What you need to do
Once the images are set aside, print the remaining lines below exactly.

Data
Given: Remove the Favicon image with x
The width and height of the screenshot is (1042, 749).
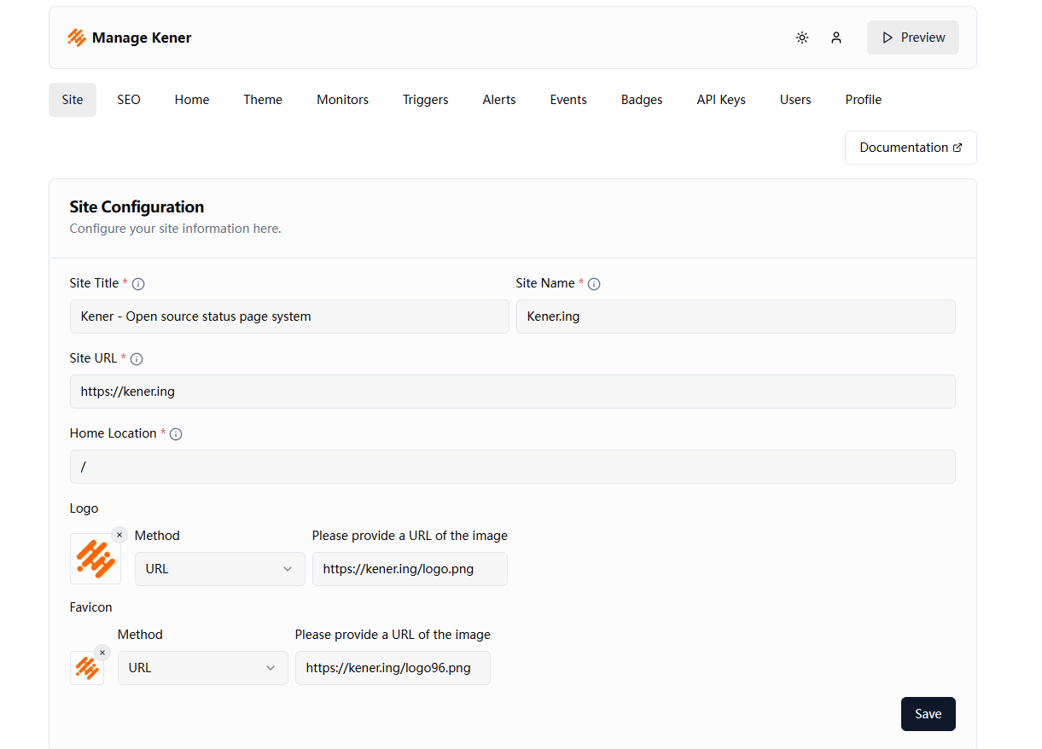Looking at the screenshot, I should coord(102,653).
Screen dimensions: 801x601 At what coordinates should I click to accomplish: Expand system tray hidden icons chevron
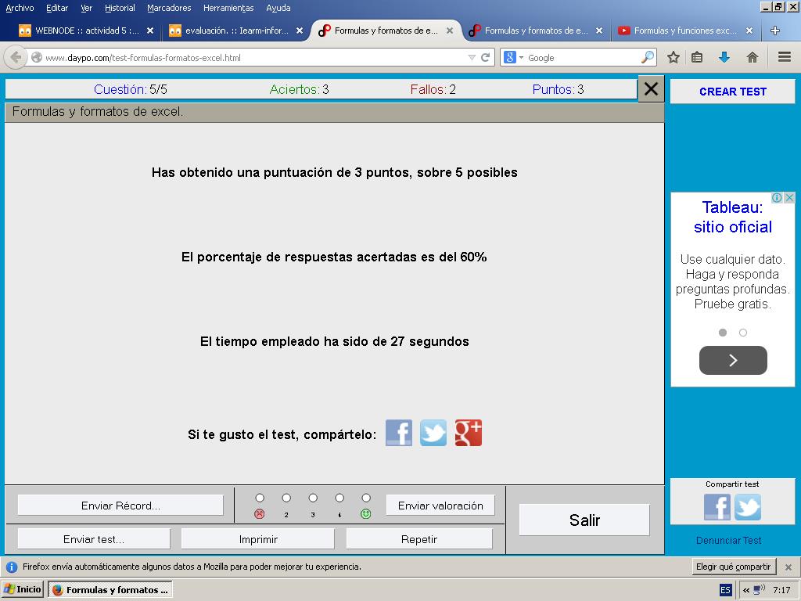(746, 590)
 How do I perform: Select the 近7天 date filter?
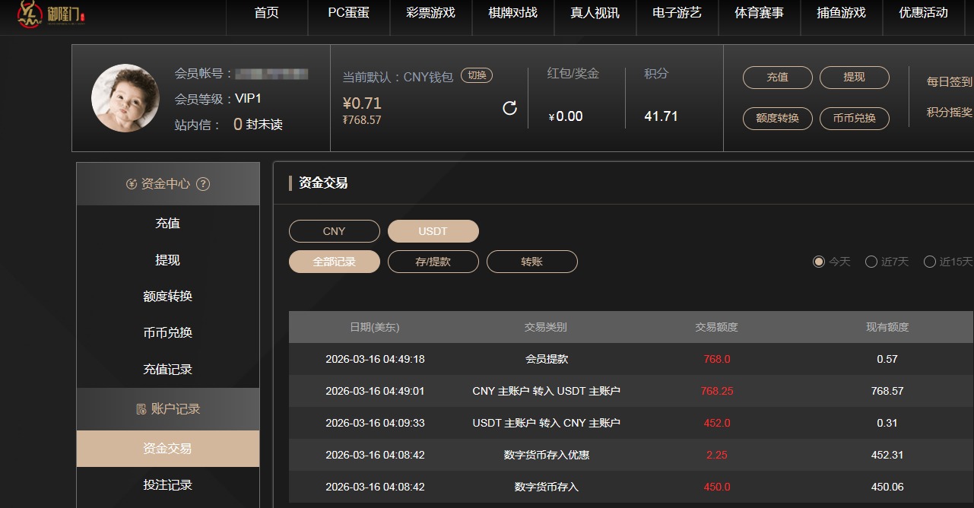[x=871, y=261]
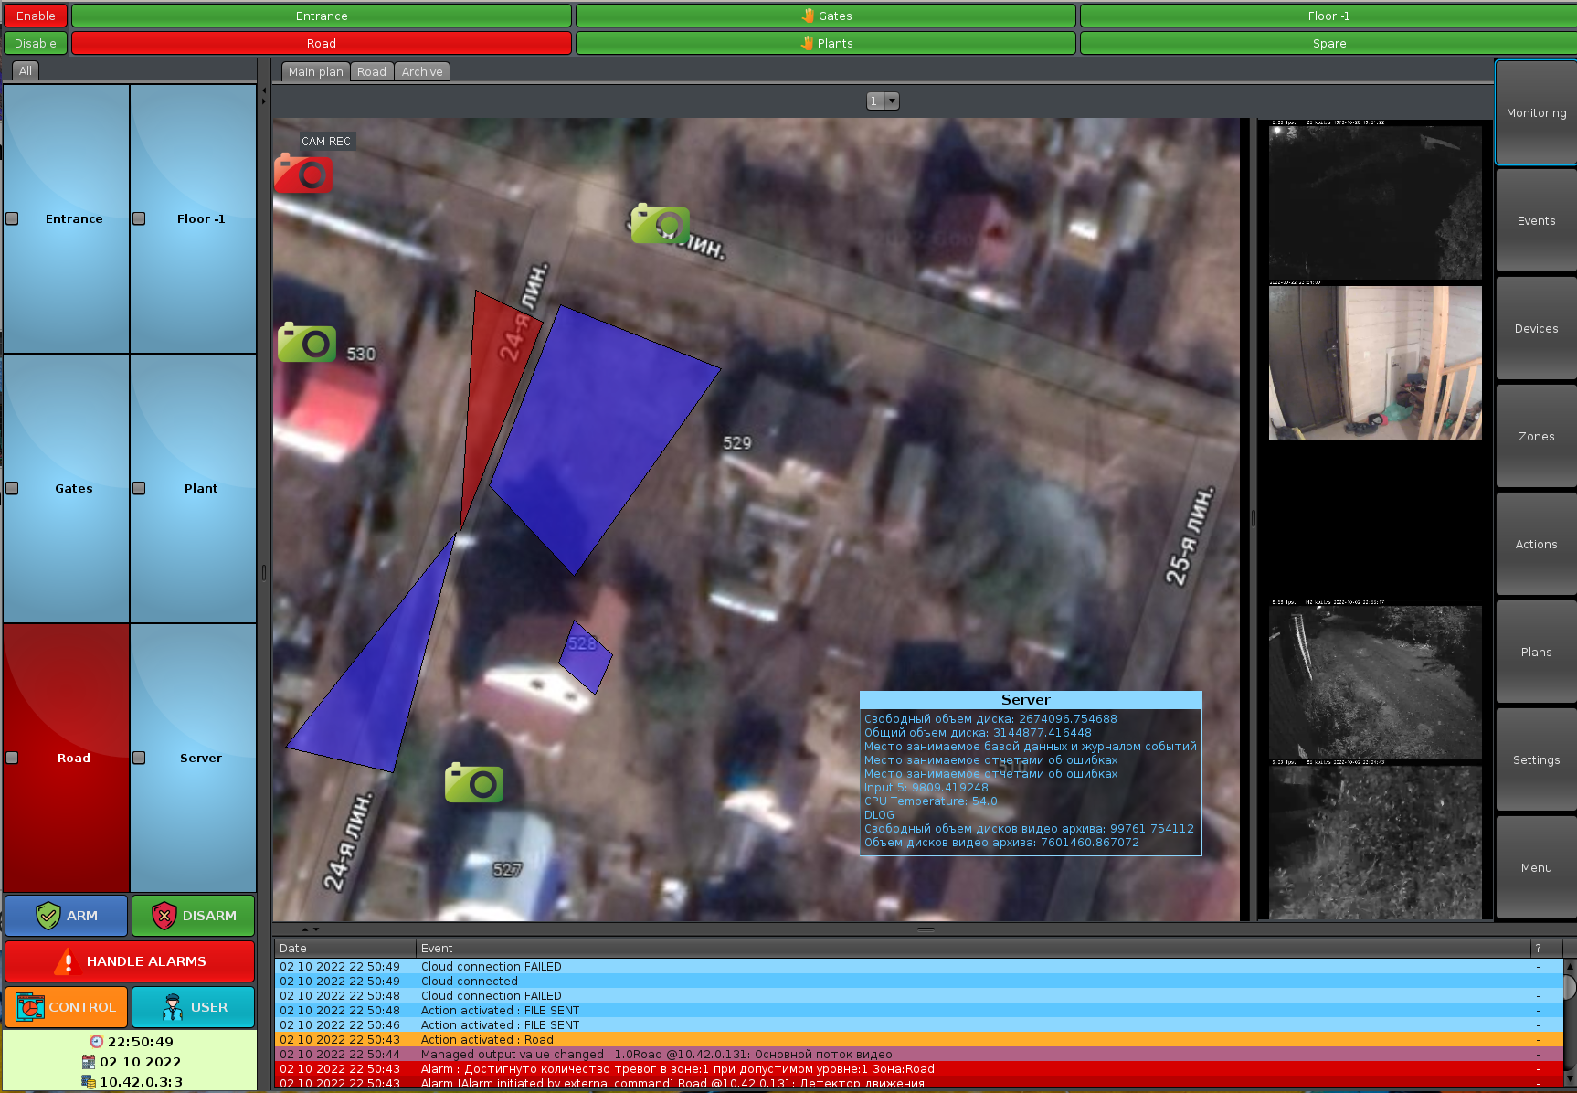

Written reply
Given: Remove the Favicon image with x
The width and height of the screenshot is (1042, 749).
Looking at the screenshot, I should coord(102,653).
Screen dimensions: 801x601 At what coordinates should I click to accomplish: Expand system tray hidden icons chevron
(746, 590)
 How do I perform: Select the 近7天 date filter?
[x=871, y=261]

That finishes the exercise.